Мы спали до тех пор, пока первые лучи солнца не начали пробиваться сквозь тонкие занавески. Проснувшись раньше ее, я был поражен холодным выражением ее лица, оно осталось таким же, когда она, открыв глаза, нашла мой пенис. Затем, повернувшись на спину, вытянулась на кровати и раздвинула свои ноги так, что я мог видеть, где зарождается жизнь, и потом я снова ласкал и целовал ее, перед тем как продемонстрировать все, на что я способен, вжимая себя в ее тело с такой силой, что в какое-то мгновение мне показалось – только моя голова и плечи принадлежат мне.

Наконец, когда в нас обоих ничего не осталось, она обхватила меня руками и плакала так долго, что мне почудилось, она вот-вот растает.

Глава 19

Суббота, 29 октября

– А я думал, что вам эта идея понравится.

– Я не уверен, что она мне не понравится.
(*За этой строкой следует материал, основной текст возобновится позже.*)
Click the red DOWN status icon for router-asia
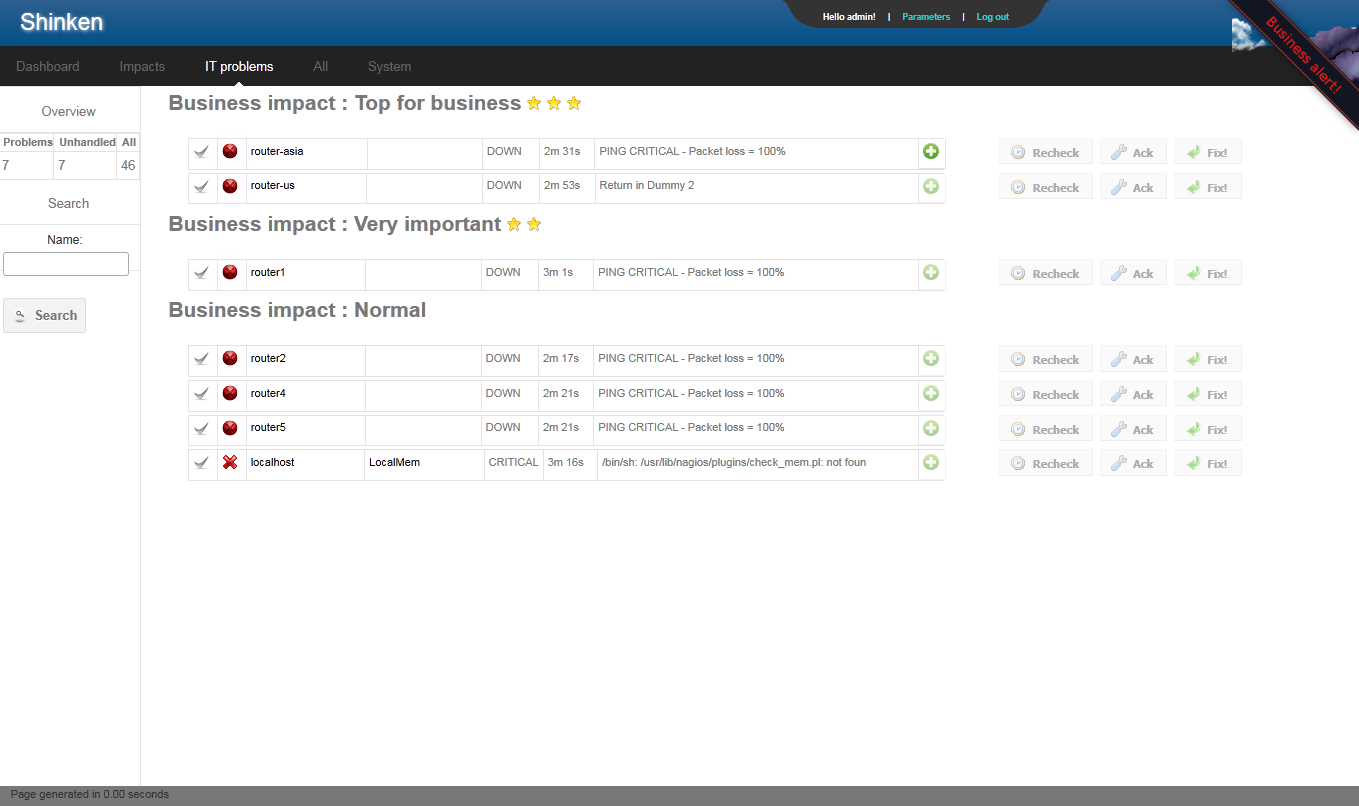 coord(230,152)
Просто нужно ее обмозговать.

– Вы ведь не хотите, чтобы она просто бесцельно болталась где-нибудь. Он сразу учует, что здесь что-то не так, и не подойдет к ней. Все должно выглядеть правдоподобно.

Я кивнул без особой уверенности, что он прав, и попытался улыбнуться малышке из Союза немецких девушек, которую нашел Беккер. Она была необыкновенно красива, и я не знаю, что больше всего в ней привлекло Беккера – ее храбрость или ее грудь.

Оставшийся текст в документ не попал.